Squires JE, Squires RH. J. Pediatr. Gastroenterol. Nutr. 2010; 51(3): 248-253.

Affiliation

Division of Child Advocacy, Department of Pediatrics, University of Pittsburgh, USA; Division of Gastroenterology, Hepatology, and Nutrition, Department of Pediatrics, Children's Hospital of Pittsburgh of UPMC, Pittsburgh, PA, USA.

Copyright

(Copyright © 2010, Lippincott Williams and Wilkins)

DOI

10.1097/MPG.0b013e3181e33b15

PMID

20639771

Abstract

In 1977, Roy Meadow, a pediatric nephrologist, first described a condition he subsequently coined Munchausen syndrome by proxy. The classic form involves a parent or other caregiver who inflicts injury or induces illness in a child, deceives the treating physician with fictitious or exaggerated information, and perpetrates the trickery for months or years.

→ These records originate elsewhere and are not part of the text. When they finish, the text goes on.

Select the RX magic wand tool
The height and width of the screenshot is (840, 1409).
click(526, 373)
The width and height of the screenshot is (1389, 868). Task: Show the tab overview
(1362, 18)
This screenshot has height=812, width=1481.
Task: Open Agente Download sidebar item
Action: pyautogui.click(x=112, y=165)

A related form of pathology is more insidious and more common but also damaging. It involves parents who fabricate or exaggerate symptoms of illness in children, causing overly aggressive medical evaluations and interventions. The common thread is that the treating physician plays a role in inflicting the abuse upon the child. Failure to recognize the problem is common because the condition is often not included in the differential diagnosis of challenging or confusing clinical problems. We believe that a heightened "self-awareness" of the physician's role in Munchausen syndrome by proxy will prevent or reduce the morbidity and mortality associated with this diagnosis. In addition, we believe contemporary developments within the modern health care system likely facilitate this condition.